Limitations & Future Work¶
- Still MAP optimization instead of true sampling: The authors explicitly state that they do not aim for provable sampling from the posterior, solving only for the MAP single-point estimate. Accordingly, environments requiring posterior diversity or uncertainty quantification cannot directly adopt this method.
- Coupled ADMM iterations and diffusion time steps: Setting the iteration index equal to the diffusion time step is a strong design assumption. The iteration budget is locked to the diffusion schedule length, and how to decouple the optimal number of steps for different tasks is left unaddressed.
- Phase retrieval remains unstable: For this task, the paper reports the "best of 5 runs," implying that stability on highly non-linear tasks remains a major pain point.
- Abundant hyperparameters: \(\{\zeta_t\}\), \(\{\sigma_t\}\), and \(t_0\) all need tuning. The details are relegated to the appendix, which implies a non-trivial reproduction cost.
- Future Work: The authors specifically mention extending to 3D or video data, where forward models are more complex and GPU memory is tight—serving as an ideal testbed for LatentDDiff.
Related Work & Insights¶
- vs DAPS: DAPS takes a posterior sampling path, using MCMC equilibration steps to alleviate trajectory error accumulation, but is bound by the approximation of \(p(x_0|x_t)\) and finite MCMC steps.
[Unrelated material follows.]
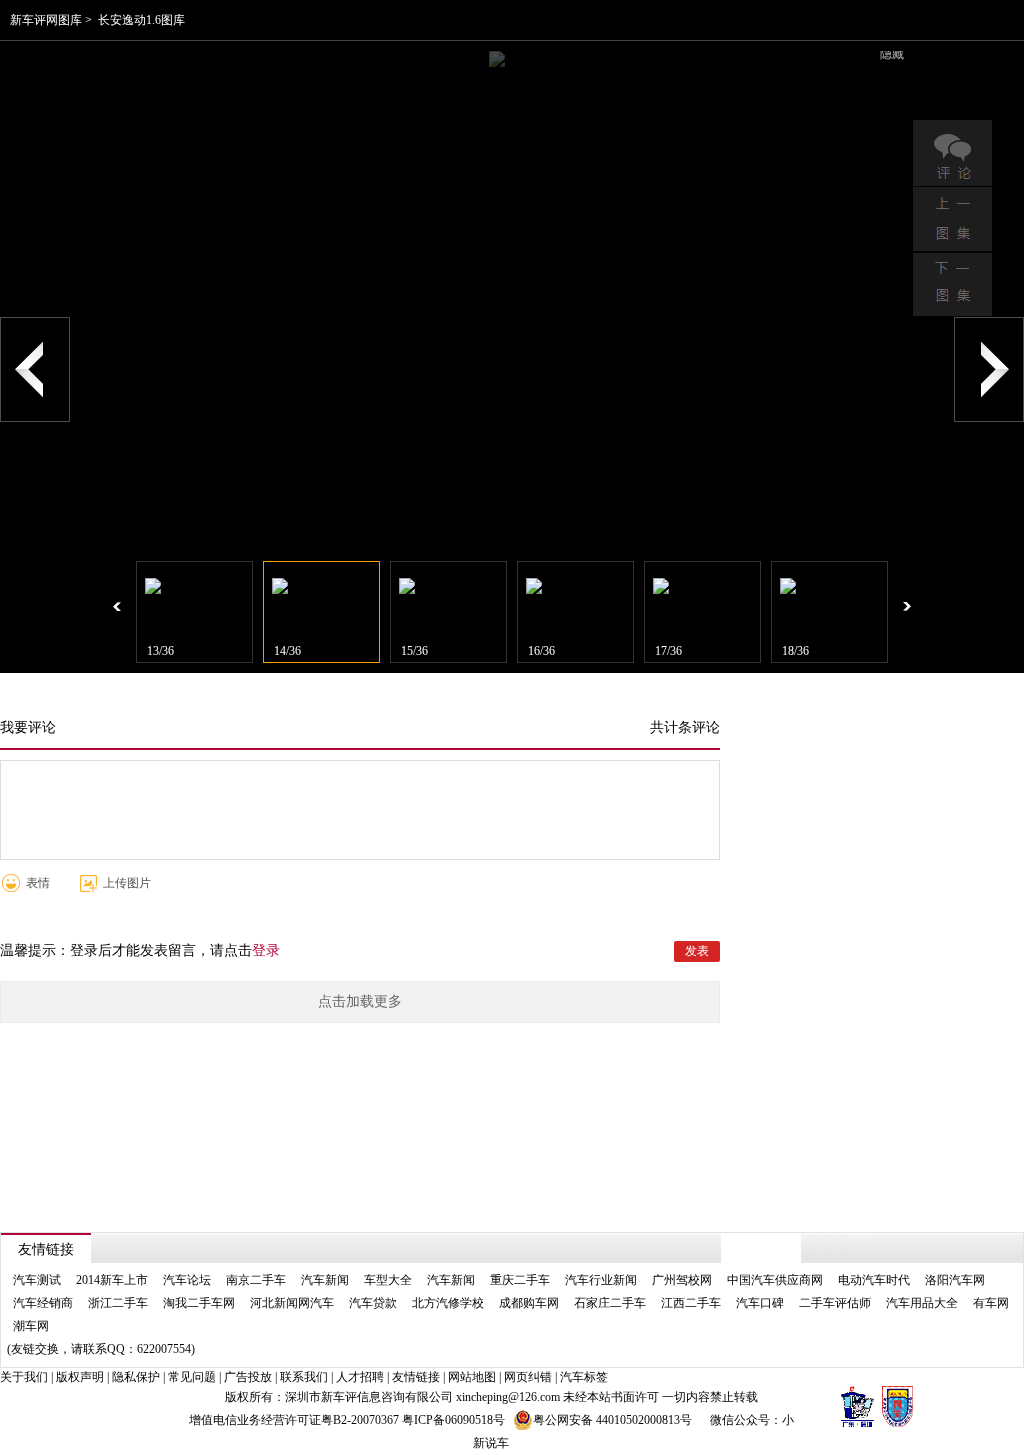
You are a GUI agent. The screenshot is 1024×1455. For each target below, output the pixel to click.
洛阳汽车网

DDiff adopts MAP optimization without MCMC or approximated conditional expectations, yielding faster speeds at equivalent NFEs, stronger noise robustness, and lower residuals—with the trade-off of not providing posterior sampling.
- vs DiffPIR / DCDP / PnP-DM: These are HQS-style MAP formulations lacking dual variables; DDiff elevates them to ADMM/dual ascent, where removing the dual update degenerates exactly to DiffPIR, representing a "natural superset" expansion.
- vs DPS: DPS approximates the conditional distribution with Dirac delta and proceeds in a single pass along the trajectory, suffering from conspicuous error accumulation (PSNR generally lags by 5+ dB in the table). DDiff's iterative dual correction dramatically improves fidelity.
- vs DDRM / DiffPIR (Linear Only): These methods are not proven to handle non-linear tasks, whereas DDiff's linearized x-update is universally applicable as long as \(A\) is differentiable, naturally covering phase retrieval and non-linear deblurring.
Rating¶
- Novelty: ⭐⭐⭐⭐⭐ Elevates diffusion MAP optimization from HQS to dual ascent, resolving the off-manifold bottleneck via "on-manifold denoising + rescaled dual injection." The approach is clean and accompanied by the first fixed-point convergence proof.
- Experimental Thoroughness: ⭐⭐⭐⭐ Covers 8 tasks × 2 datasets × 7 baselines, dual pixel/latent configurations, and robust studies on noise and latency; however, only 100 images are used per task, and phase retrieval requires selecting the best run.
- Writing Quality: ⭐⭐⭐⭐⭐ Flows systematically from ADMM derivation to failure diagnosis and structural remedies, carefully unpacking degradation relationships and ablation results.
- Value: ⭐⭐⭐⭐ Training-free and plug-and-play, generalization to non-linear tasks, and high noise robustness make it highly practical for noisy inverse problems in medical imaging and astronomy.